● Records:
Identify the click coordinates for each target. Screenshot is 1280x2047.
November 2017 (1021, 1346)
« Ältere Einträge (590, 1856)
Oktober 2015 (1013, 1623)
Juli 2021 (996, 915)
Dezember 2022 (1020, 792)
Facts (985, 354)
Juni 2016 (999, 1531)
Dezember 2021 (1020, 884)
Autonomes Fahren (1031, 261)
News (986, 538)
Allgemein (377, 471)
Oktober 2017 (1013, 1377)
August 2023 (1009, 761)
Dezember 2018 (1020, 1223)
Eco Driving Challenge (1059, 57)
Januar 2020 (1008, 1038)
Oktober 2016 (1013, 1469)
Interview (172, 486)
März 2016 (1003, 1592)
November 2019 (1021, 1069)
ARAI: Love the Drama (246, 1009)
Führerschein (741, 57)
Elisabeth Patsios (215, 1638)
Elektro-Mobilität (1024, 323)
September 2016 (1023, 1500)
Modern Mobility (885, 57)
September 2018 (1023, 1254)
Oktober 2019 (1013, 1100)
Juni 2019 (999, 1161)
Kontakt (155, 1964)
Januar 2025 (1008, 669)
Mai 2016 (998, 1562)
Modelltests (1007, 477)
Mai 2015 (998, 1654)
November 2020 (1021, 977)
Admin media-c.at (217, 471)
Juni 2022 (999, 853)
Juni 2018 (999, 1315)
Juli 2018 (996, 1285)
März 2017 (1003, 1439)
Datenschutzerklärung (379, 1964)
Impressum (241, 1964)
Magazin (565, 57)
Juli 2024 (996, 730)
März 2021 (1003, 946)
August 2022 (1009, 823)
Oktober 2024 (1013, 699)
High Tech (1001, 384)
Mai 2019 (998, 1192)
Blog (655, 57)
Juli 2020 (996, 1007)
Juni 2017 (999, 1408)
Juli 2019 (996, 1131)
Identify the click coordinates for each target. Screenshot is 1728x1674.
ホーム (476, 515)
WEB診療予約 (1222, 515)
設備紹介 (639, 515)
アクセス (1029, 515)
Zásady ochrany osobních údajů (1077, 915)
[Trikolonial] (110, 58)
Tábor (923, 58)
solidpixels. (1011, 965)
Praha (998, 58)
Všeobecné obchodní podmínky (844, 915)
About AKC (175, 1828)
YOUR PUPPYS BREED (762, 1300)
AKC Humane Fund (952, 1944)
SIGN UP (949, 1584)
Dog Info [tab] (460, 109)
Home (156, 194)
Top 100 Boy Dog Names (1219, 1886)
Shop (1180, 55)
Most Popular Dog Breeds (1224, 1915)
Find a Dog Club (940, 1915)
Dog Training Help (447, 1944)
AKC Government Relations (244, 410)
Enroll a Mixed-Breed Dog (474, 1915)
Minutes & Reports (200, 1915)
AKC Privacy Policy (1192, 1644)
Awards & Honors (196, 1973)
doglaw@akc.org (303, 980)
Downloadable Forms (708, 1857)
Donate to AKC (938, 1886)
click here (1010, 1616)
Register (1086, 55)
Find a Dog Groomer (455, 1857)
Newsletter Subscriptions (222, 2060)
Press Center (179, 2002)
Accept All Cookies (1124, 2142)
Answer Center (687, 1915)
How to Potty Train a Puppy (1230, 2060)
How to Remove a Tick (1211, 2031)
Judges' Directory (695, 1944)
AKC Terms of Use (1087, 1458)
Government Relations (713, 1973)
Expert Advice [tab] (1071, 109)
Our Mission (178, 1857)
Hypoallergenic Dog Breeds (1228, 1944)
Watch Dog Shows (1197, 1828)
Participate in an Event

● What you have to do:
Can you repeat, word for word, every line above from the one containing "Elisabeth Patsios (215, 1638)" down to the one containing "Praha (998, 58)", including both?

● Solution for this exercise:
Elisabeth Patsios (215, 1638)
Elektro-Mobilität (1024, 323)
September 2016 (1023, 1500)
Modern Mobility (885, 57)
September 2018 (1023, 1254)
Oktober 2019 (1013, 1100)
Juni 2019 (999, 1161)
Kontakt (155, 1964)
Januar 2025 (1008, 669)
Mai 2016 (998, 1562)
Modelltests (1007, 477)
Mai 2015 (998, 1654)
November 2020 (1021, 977)
Admin media-c.at (217, 471)
Juni 2022 (999, 853)
Juni 2018 (999, 1315)
Juli 2018 (996, 1285)
März 2017 (1003, 1439)
Datenschutzerklärung (379, 1964)
Impressum (241, 1964)
Magazin (565, 57)
Juli 2024 (996, 730)
März 2021 (1003, 946)
August 2022 (1009, 823)
Oktober 2024 (1013, 699)
High Tech (1001, 384)
Mai 2019 (998, 1192)
Blog (655, 57)
Juli 2020 (996, 1007)
Juni 2017 (999, 1408)
Juli 2019 (996, 1131)
Identify the click coordinates for each target. Screenshot is 1728x1674.
ホーム (476, 515)
WEB診療予約 (1222, 515)
設備紹介 (639, 515)
アクセス (1029, 515)
Zásady ochrany osobních údajů (1077, 915)
[Trikolonial] (110, 58)
Tábor (923, 58)
solidpixels. (1011, 965)
Praha (998, 58)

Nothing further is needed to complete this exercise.